CrateDB Fundamentals

Menu

What is CrateDB?

CrateDB Academy: CrateDB Fundamentals

 

This video provides a high level overview of CrateDB. You'll see what we mean by a multi-model database, how multi-model data can be queried with SQL, and we'll look at flexible data schemas and high level architecture.

What is CrateDB? CrateDB is a hyper-fast open source multi-model database combining the simplicity of SQL and flexible schemas with the scalability of a distributed architecture. CrateDB is a multi-model database. Its strength lies in the efficient handling of multiple data models within the same database and even within the same record in a table. This allows you to use one database for all structured, semi-structured and unstructured data. For example, tabular data, JSON or documents, time series, vectors, geospatial, full text and binary objects. You can create hybrid data models comprised of structured and semi-structured data all in one place.

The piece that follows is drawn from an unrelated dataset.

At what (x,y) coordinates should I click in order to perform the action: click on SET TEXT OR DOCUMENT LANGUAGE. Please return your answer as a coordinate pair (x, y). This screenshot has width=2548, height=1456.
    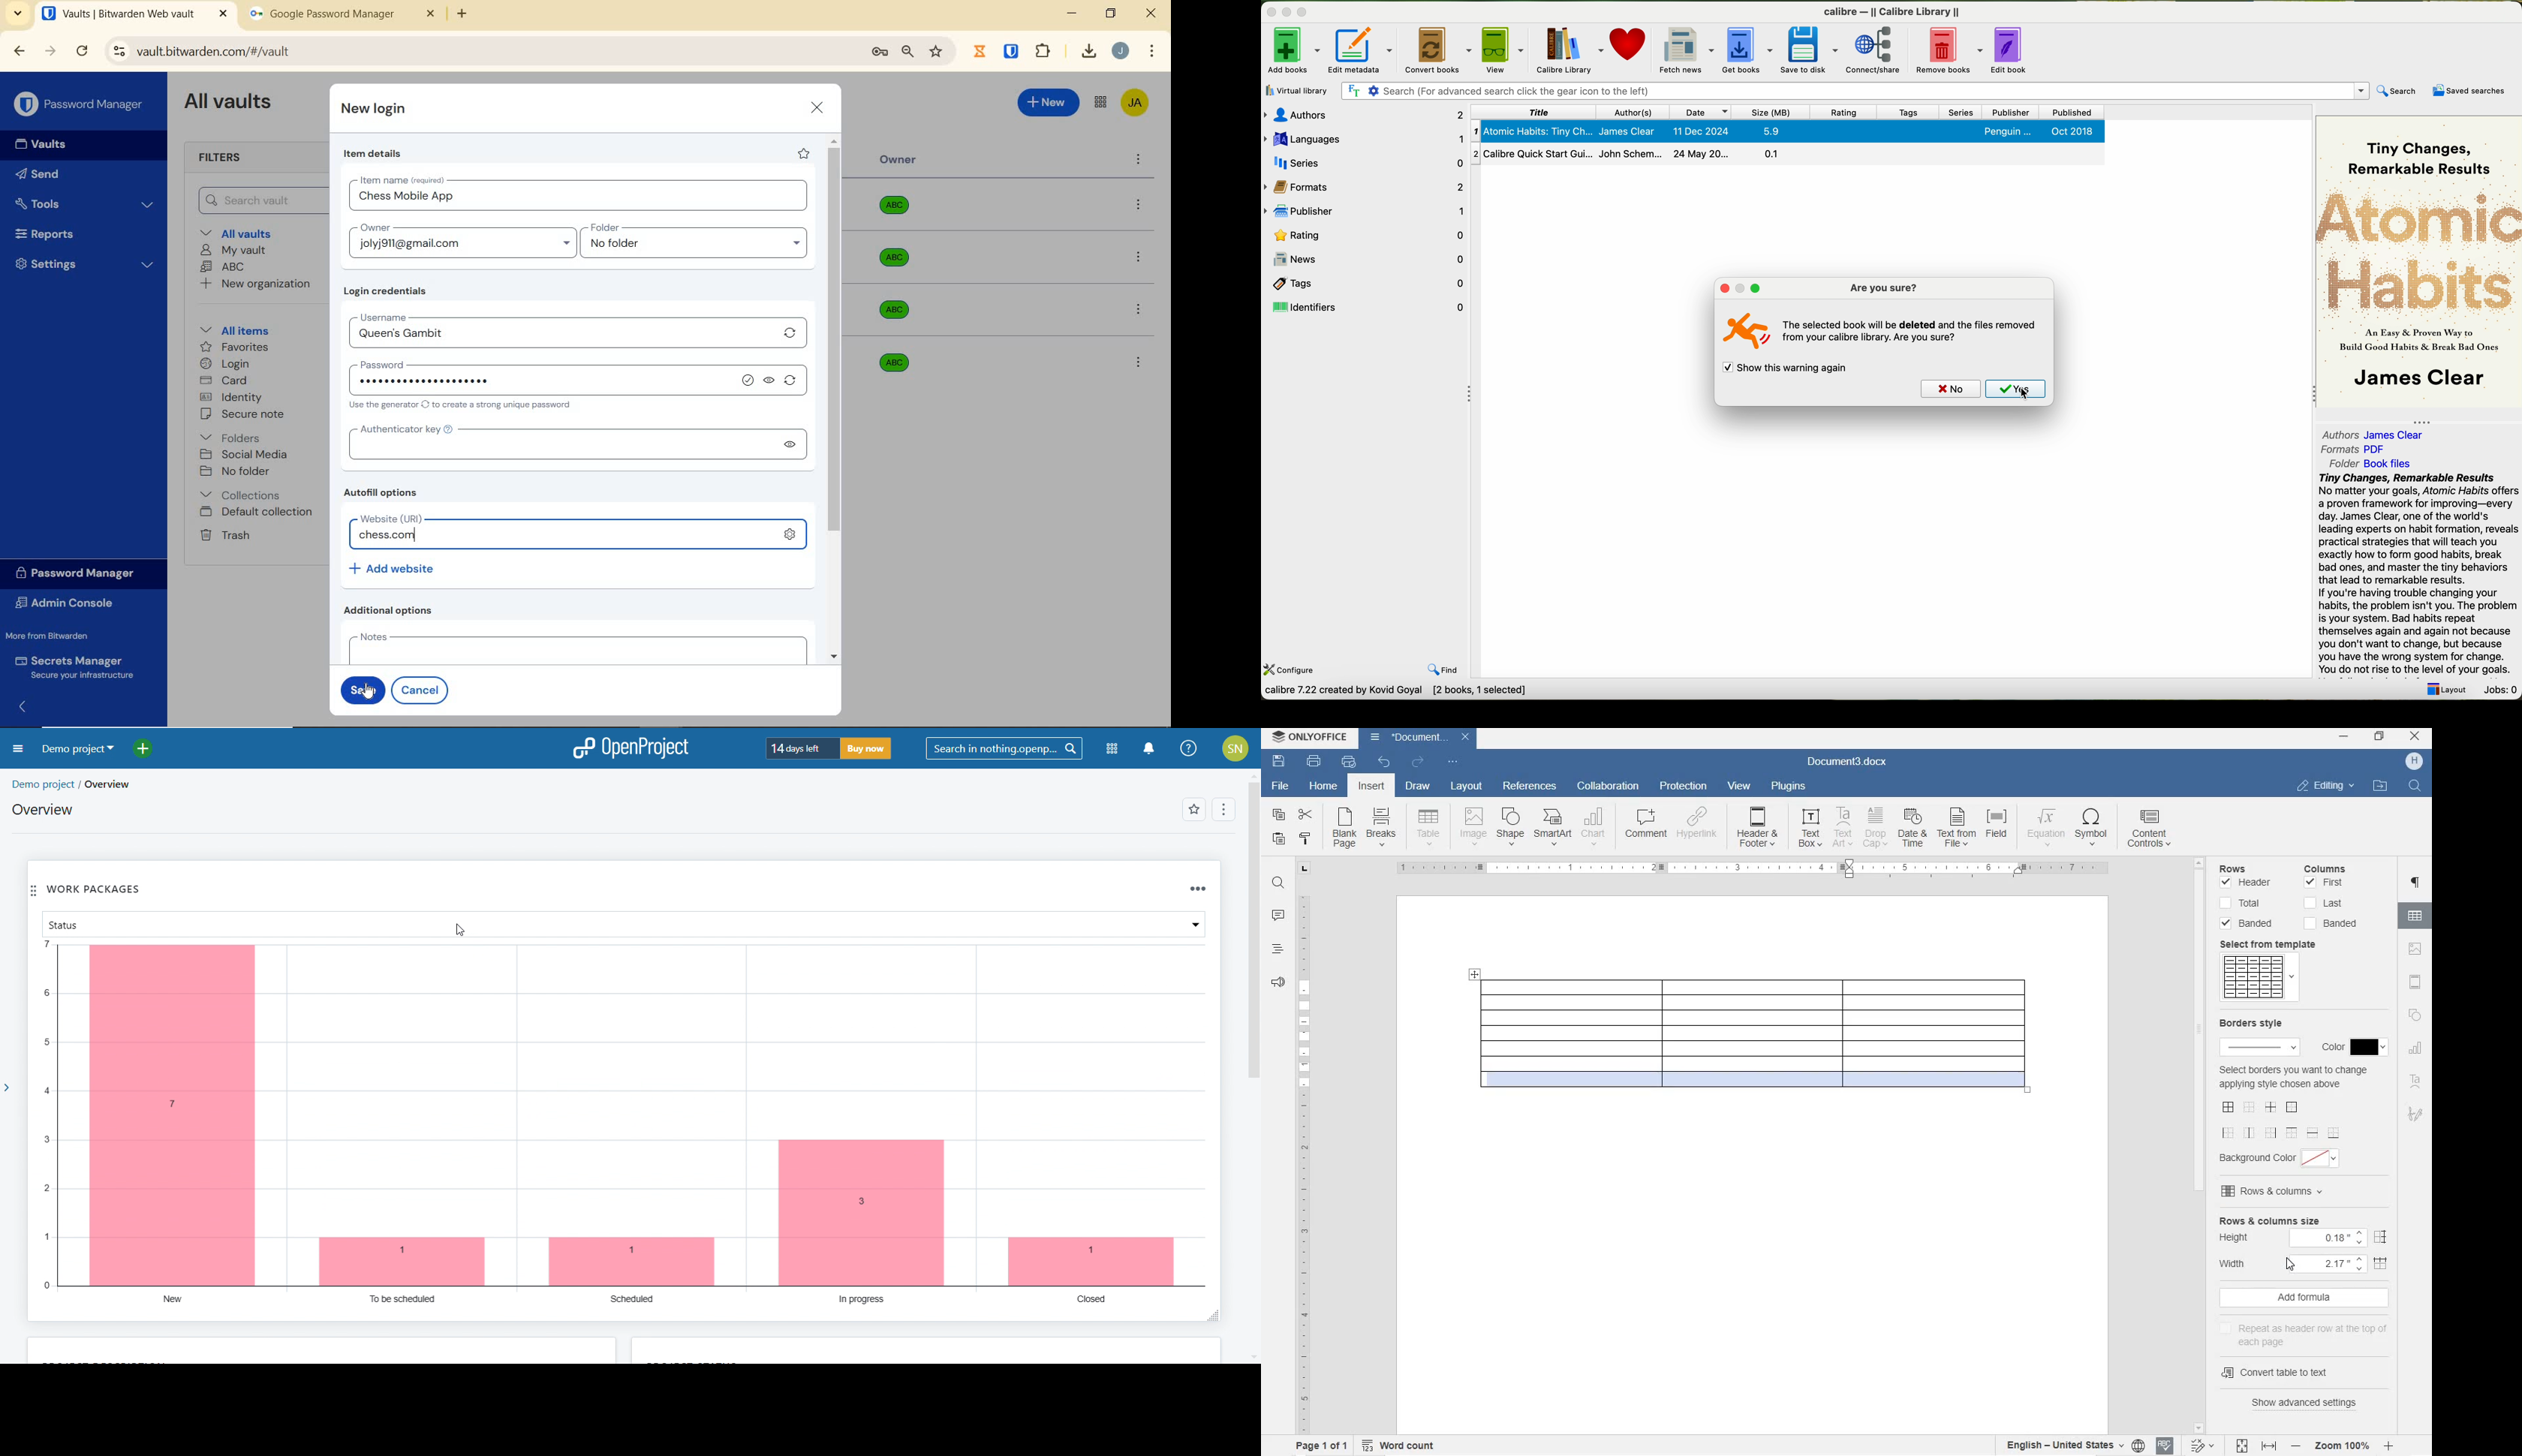
    Looking at the image, I should click on (2073, 1445).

CrateDB eliminates the need to manage and synchronise multiple database technologies and learn different languages by offering unified access via the well known SQL language. All data models are accessible via SQL, allowing for complex queries, full text and vector search. Additionally, CrateDB implements the PostgreSQL wire protocol, ensuring compatibility with the wide ecosystem of tools, libraries and drivers.

Here's an example SQL query that demonstrates the multi-model power of CrateDB. Many U.S. cities have a citizens hotline for reporting issues such as potholes in the road, street lights that don't work, and other issues. New issues are usually reported by calling 311.

As part of our data set, we have records for 311 calls made in the city of Chicago. In this SELECT query, we're asking CrateDB to tell us the four most common types of 311 call reported in an area around Chicago's O'Hare Airport. Here, locationdetails is a column of type OBJECT containing JSON data. Within that JSON data, the field location contains the latitude and longitude for the area that the issue was reported in. We're asking CrateDB to consider only calls whose location falls within the provided geopolygon representing the area around O'Hare Airport, and we want to get a count of each different type of call made from that area, returning only the four top call types. The most common call type by far is to report noise from passing aircraft. This is perhaps not surprising for an area near one of the world's busiest airports.

JSON data can be stored in an OBJECT field in a table in CrateDB. Object fields created with the default dynamic policy are used to store arbitrary JSON. Here, we're storing a JSON object in the locationdetails field of our 311 calls table. This object can contain any structure. In this example, we have an object containing a nested object and a couple of arrays. To ensure the best query performance, CrateDB indexes these objects automatically for us.

CrateDB can also allow flexibility in table schemas. Let's create a table to store details of Chicago's taxi drivers. Here I want to store the name and licence number as TEXT, as the licence number may contain alphanumerics, and I want a BOOLEAN field for whether or not the driver is a first aider. Note that I'm telling CrateDB to use a dynamic column policy here. This tells CrateDB that we might add or update data in ways that can change the table schema. As a side effect, this allows us to easily evolve our schema as our data changes over time.

Let's insert a record with values corresponding to the columns we specified when creating the table. I've inserted a record for myself with licence number ABC956 and a true flag for being a first aider. Inserting this second driver, we've referenced an additional column penaltypoints. This insert succeeds as we've defined the drivers table to have a dynamic column policy.

Here we've asked CrateDB to show us the CREATE TABLE statement for the taxi drivers table. Note that the table now has an extra column penaltypoints. CrateDB has inferred the type BIGINT for this column based on the data provided when our second driver was inserted. Records added before the table schema was changed will have a null value for the penaltypoints column. If you know your data schema, CrateDB's STRICT option for objects and tables enables the database to enforce it for you.

In this version of the 311 table, objects must match the declared structure to be inserted. Similarly, our table schema can be enforced using the STRICT column policy when creating the table.

Finally, let's talk about CrateDB's architecture. CrateDB is a distributed database with a shared nothing architecture. Data is stored on multiple nodes and automatically balanced across nodes in a cluster. It scales horizontally and provides high availability with self-healing characteristics. CrateDB's distributed SQL engine enables queries, aggregations, joins and full text searches with the power of Lucene to be performed efficiently at speed. CrateDB can be deployed in the cloud, at the edge, on premise or as a hybrid deployment.